Some Facebook users checking their accounts Wednesday found odd postings of messages on their "wall" from one of their friends, saying: "lol i can't believe these pics got posted.... it's going to be BADDDD when her boyfriend sees these," followed by what looks like a genuine Facebook link.
But the link leads to a fake Facebook login page hosted on a Chinese .cn domain. The fake page actually logs the victims into Facebook, but also keeps a copy of their user names and passwords.
Soon after, the hackers post messages containing the same URL on the public "walls" of the users' friends. The technique is a powerful phishing scam, because the link seems to be coming from a trusted friend.

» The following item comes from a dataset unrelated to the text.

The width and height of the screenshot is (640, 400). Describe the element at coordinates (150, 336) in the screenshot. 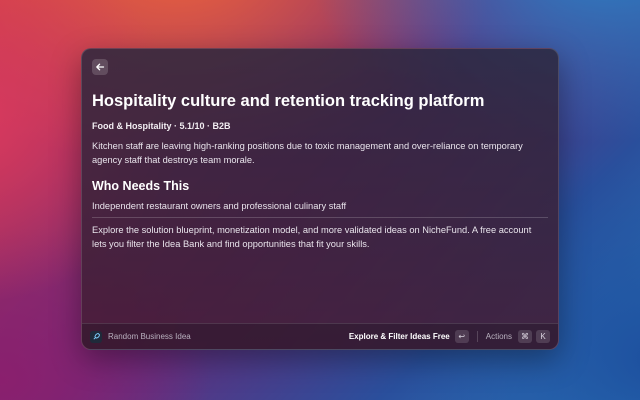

"A lot of phishing is moving out of financial services and going to online web sites that have not installed stronger authentication, sites that are not as close to the money," said Marc Gaffan, who heads product marketing for security firm RSA's Identity and Access Assurance Group.
Thanks to the exploding popularity of social networking services -- and tightened security at financial websites -- fraudsters are targeting networking sites to make money in a number of ways, according to security experts.

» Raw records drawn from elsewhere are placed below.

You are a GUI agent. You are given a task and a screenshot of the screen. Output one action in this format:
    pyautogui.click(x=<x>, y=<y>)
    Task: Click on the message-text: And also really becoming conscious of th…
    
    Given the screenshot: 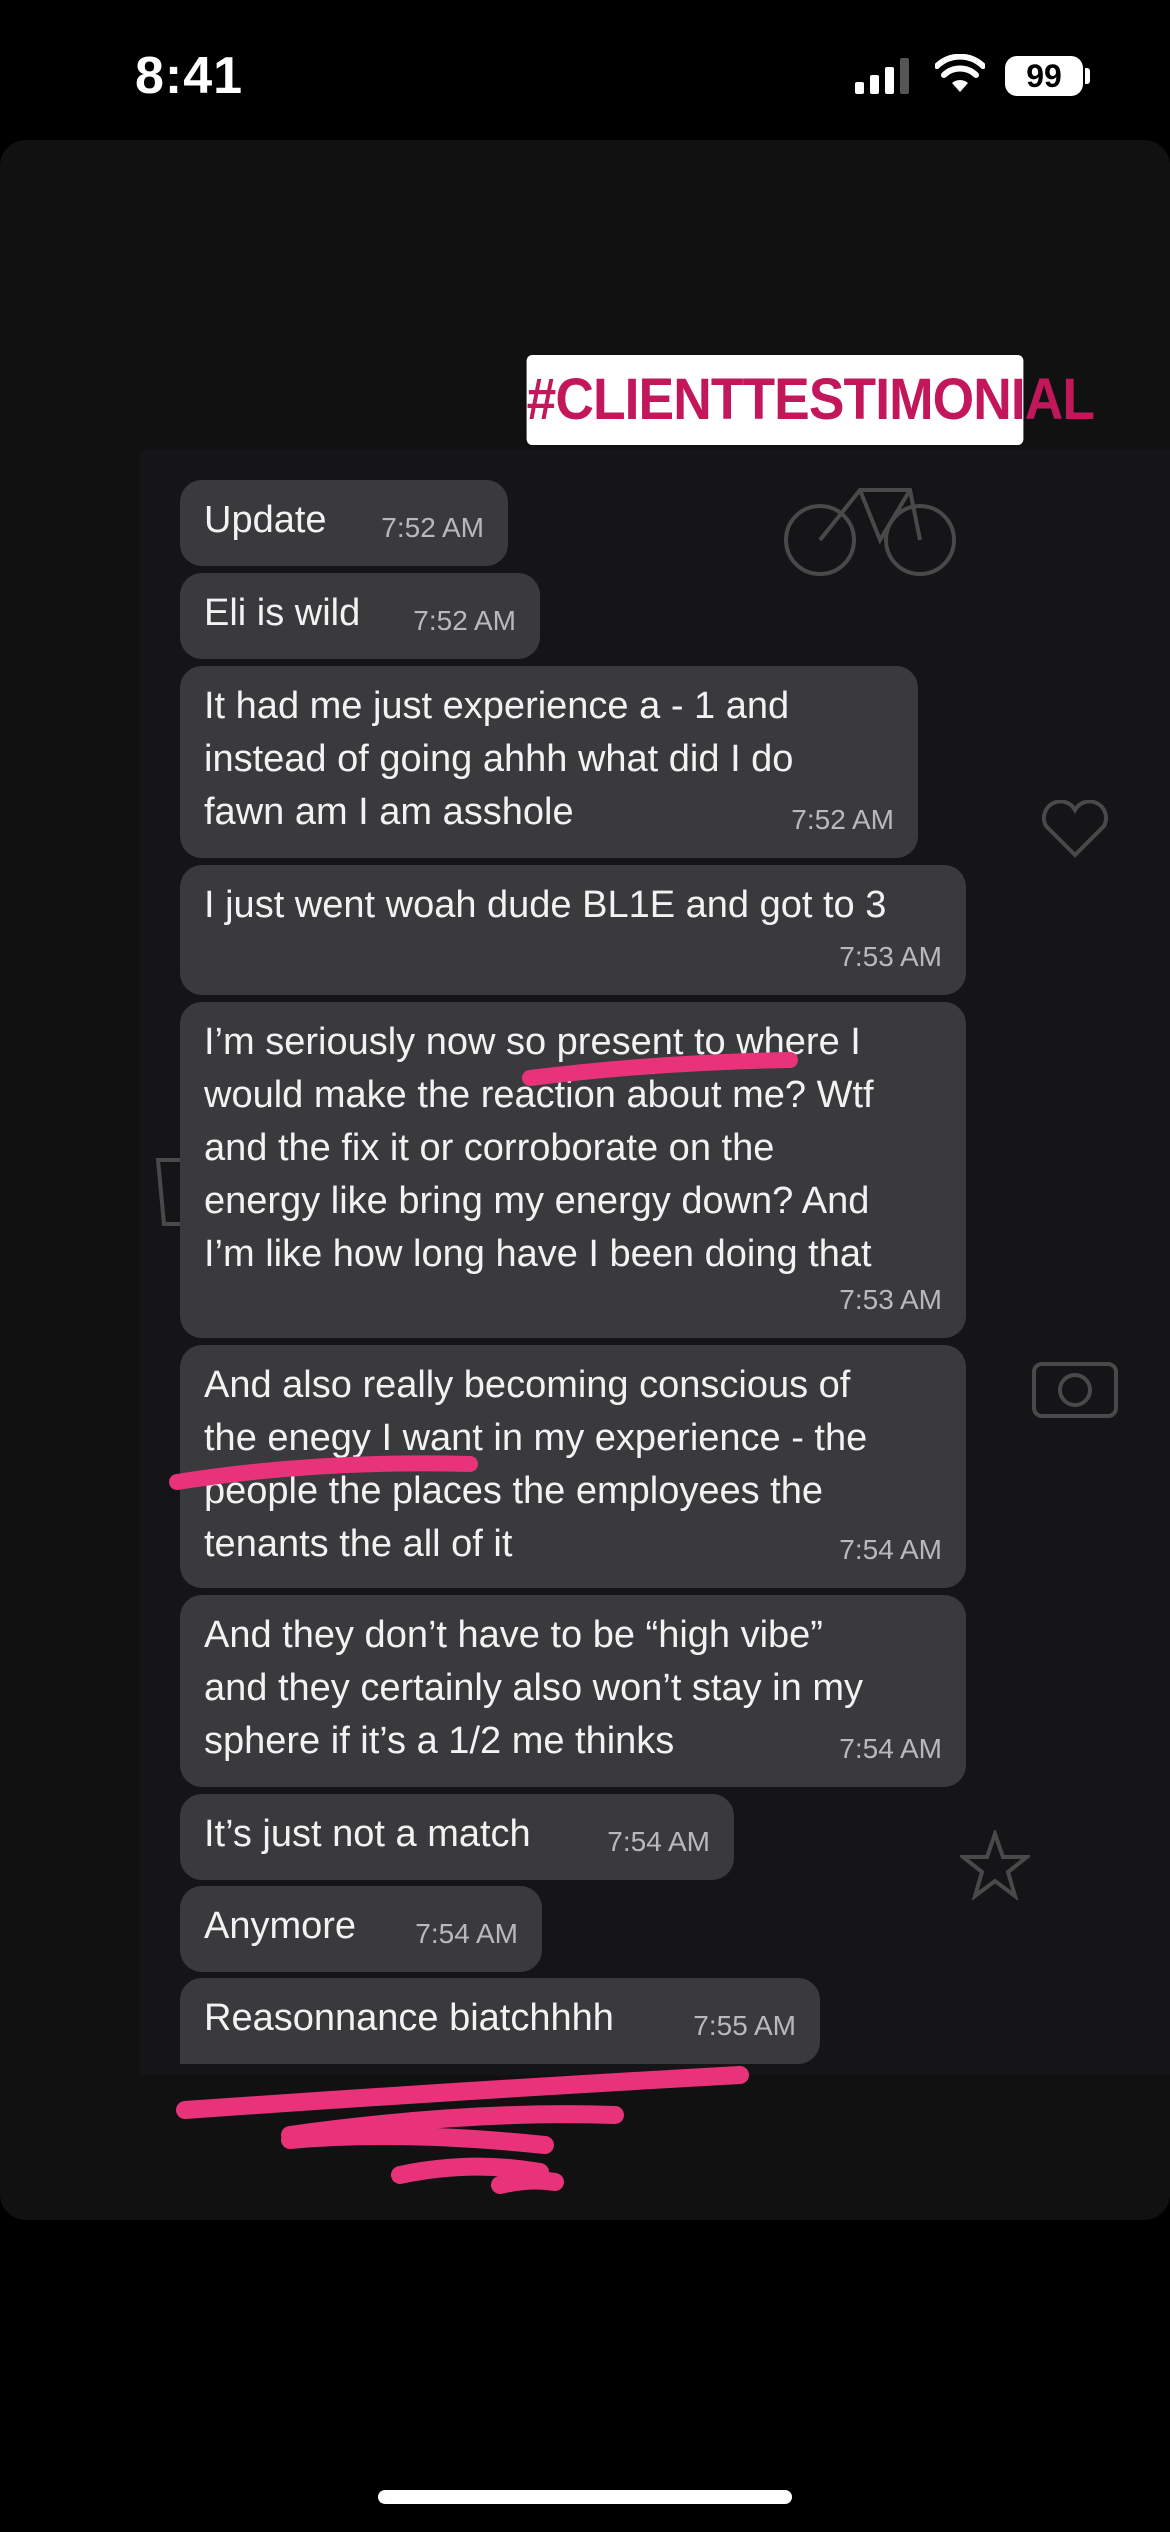 What is the action you would take?
    pyautogui.click(x=536, y=1464)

Hackers can use the compromised profiles to host Trojan horses such as key loggers that go on to steal banking passwords and credit card numbers.
And since many people use the same logins and passwords on multiple sites, the hackers can also check if stolen Facebook credentials will log them into eBay or Amazon, for instance.
And super-sneaky crooks may be interested in mining profiles for personal information that can be used to send carefully targeted spam or malware. If someone is listed as an NFL fan, for example, hackers may send him phony NFL messages to trick him into clicking a link or installing attached malware.
Dancho Danchev, an independent security consultant, said the hackers may be trying to harvest hundreds of accounts before embedding malware that automatically infects everyone who visits the infected profiles.
"If they register a phisher.cn domain they would have to advertise it so people will come across and get infected, (but) if they get access to profiles where people will return for sure, they won't reinvent the wheel," he said. "Moreover, they do internal spamming for the usual pharmaceuticals and porn stuff automatically."
Danchev has been tracking scammers using similar Chinese .cn domains to target MySpace user accounts, he said. "The common stereotype that it's all about the money is true in this case, because they will either embed the malware, or sell the accounting data to someone else who would do it," he said.